* _Instructions for the task_
Keep to one stretch of the data below, the lines from the one with "Where should I" up to and including the one with "At what coordinates", and return that stretch exactly.

* _Exercise data_
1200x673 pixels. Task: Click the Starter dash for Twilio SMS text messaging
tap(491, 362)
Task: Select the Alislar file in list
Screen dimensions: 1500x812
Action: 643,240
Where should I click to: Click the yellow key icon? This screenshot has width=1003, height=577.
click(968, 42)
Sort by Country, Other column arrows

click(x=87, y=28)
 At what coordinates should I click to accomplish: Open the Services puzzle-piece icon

---

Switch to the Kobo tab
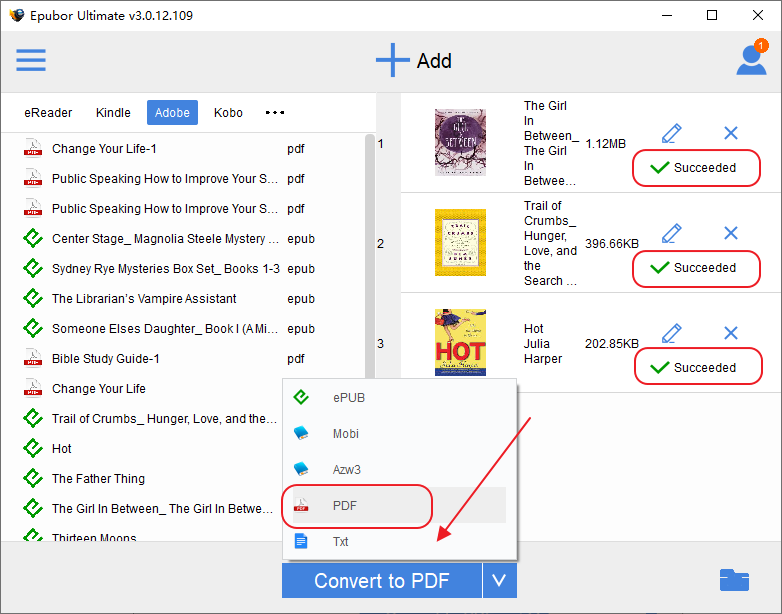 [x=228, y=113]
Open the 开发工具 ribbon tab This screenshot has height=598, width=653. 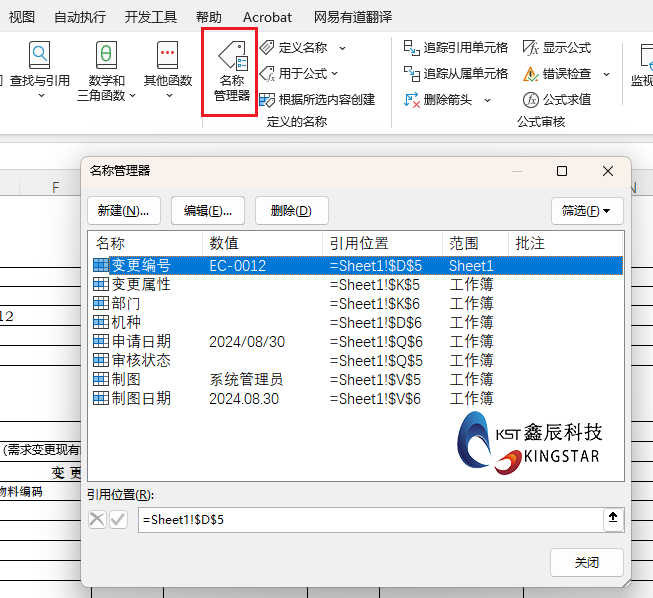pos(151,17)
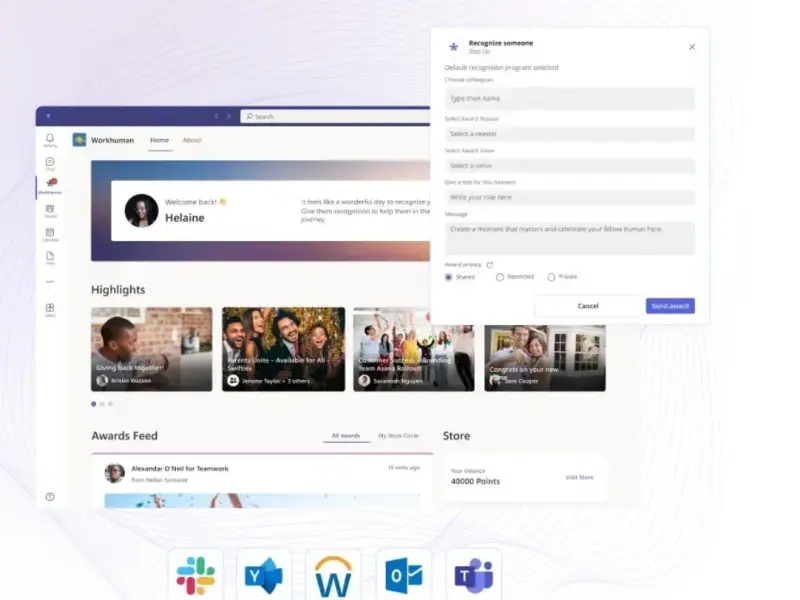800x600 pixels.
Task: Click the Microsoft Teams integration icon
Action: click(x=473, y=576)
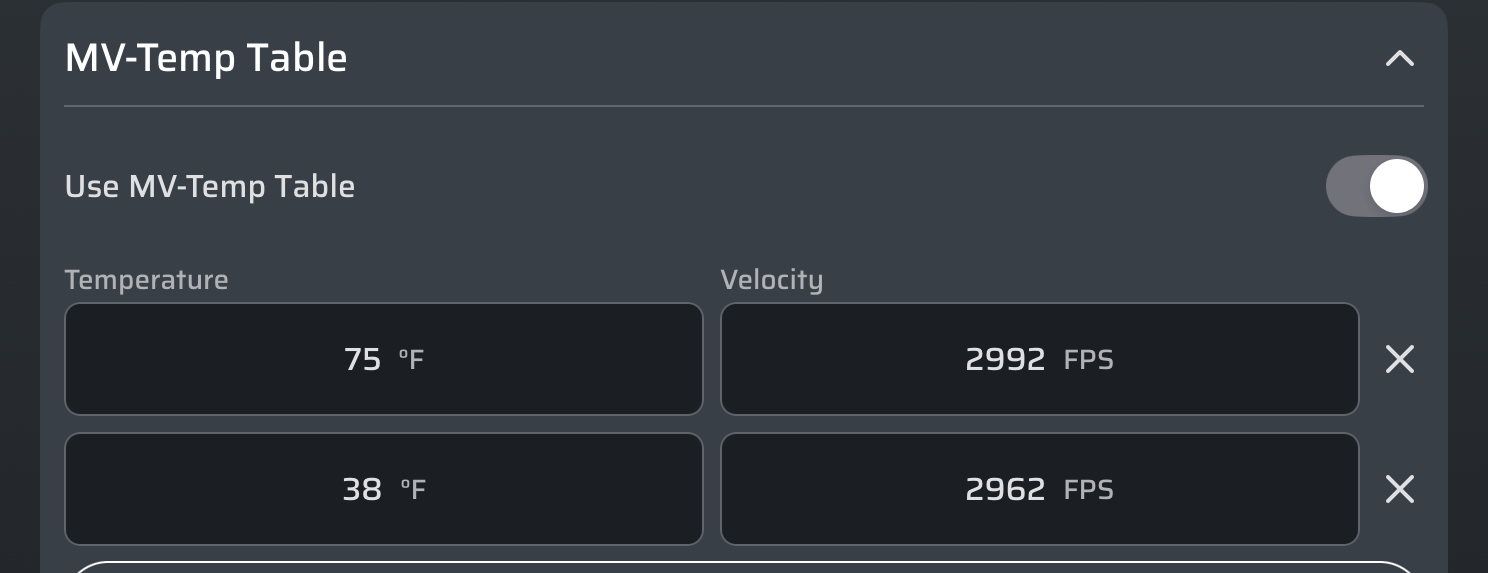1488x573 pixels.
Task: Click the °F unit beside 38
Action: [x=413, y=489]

* _Answer to the exercise_
Where should I click to: Click the yellow key icon? This screenshot has width=1003, height=577.
click(968, 42)
Sort by Country, Other column arrows

click(x=87, y=28)
 At what coordinates should I click to accomplish: Open the Services puzzle-piece icon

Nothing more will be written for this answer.